# WORK TO COMPLETE
Exact reproduction is required for the lines below starting at the line with "Given: Click the HEADERS section label" and ending at the line with "Given: Expand bulleted list style arrow", both included. No other lines, and no pictures.

# INPUT DATA

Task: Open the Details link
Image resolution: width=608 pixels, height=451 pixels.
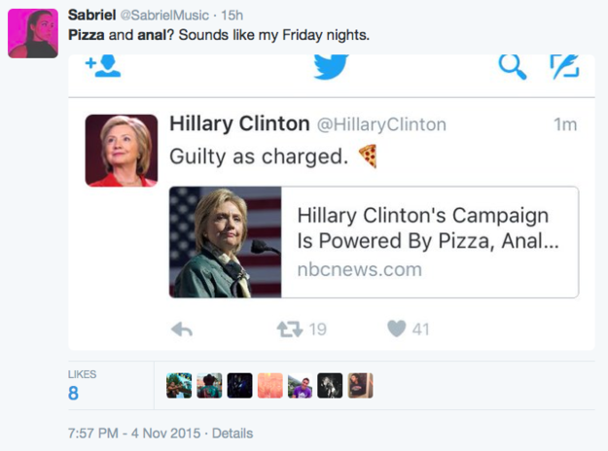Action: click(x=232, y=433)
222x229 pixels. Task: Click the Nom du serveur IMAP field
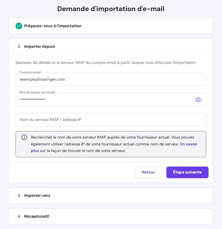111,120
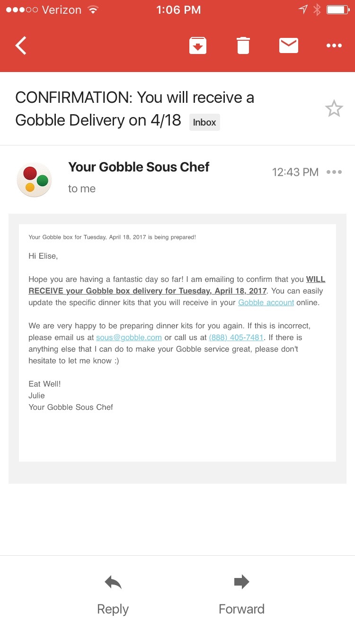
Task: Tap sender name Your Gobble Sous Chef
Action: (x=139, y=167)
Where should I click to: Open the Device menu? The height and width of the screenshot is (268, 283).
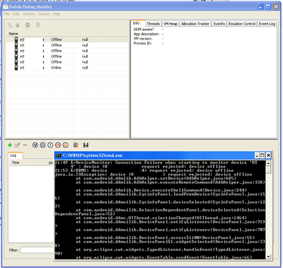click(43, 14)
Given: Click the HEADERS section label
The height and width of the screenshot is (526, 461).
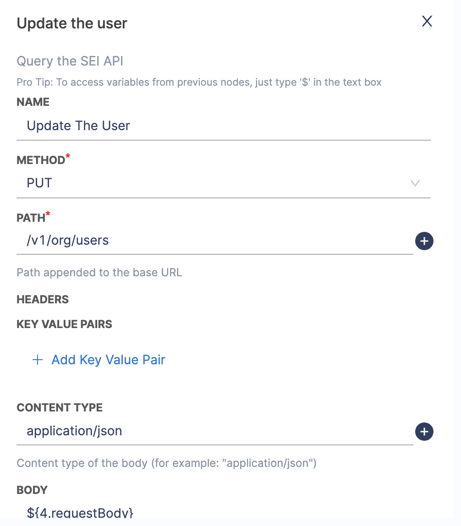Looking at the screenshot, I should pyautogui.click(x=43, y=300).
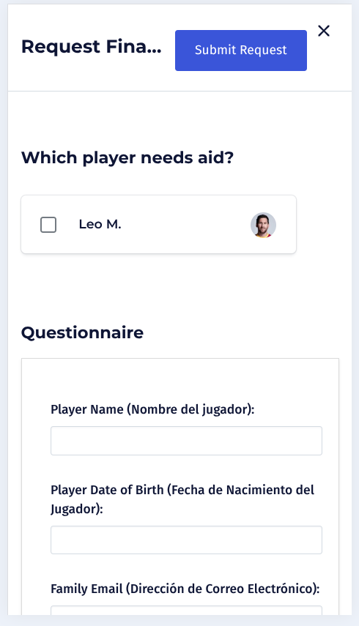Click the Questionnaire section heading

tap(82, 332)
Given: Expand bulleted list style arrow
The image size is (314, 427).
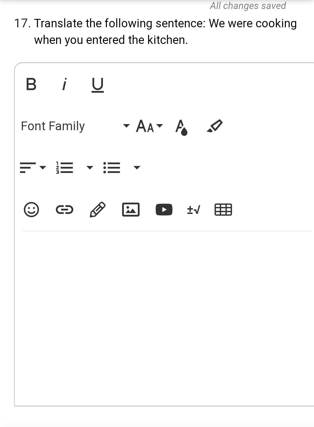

# RESULT
Given: Click the HEADERS section label
The height and width of the screenshot is (526, 461).
Looking at the screenshot, I should pyautogui.click(x=43, y=300).
Click the Questionnaire section heading

tap(82, 332)
Given: Expand bulleted list style arrow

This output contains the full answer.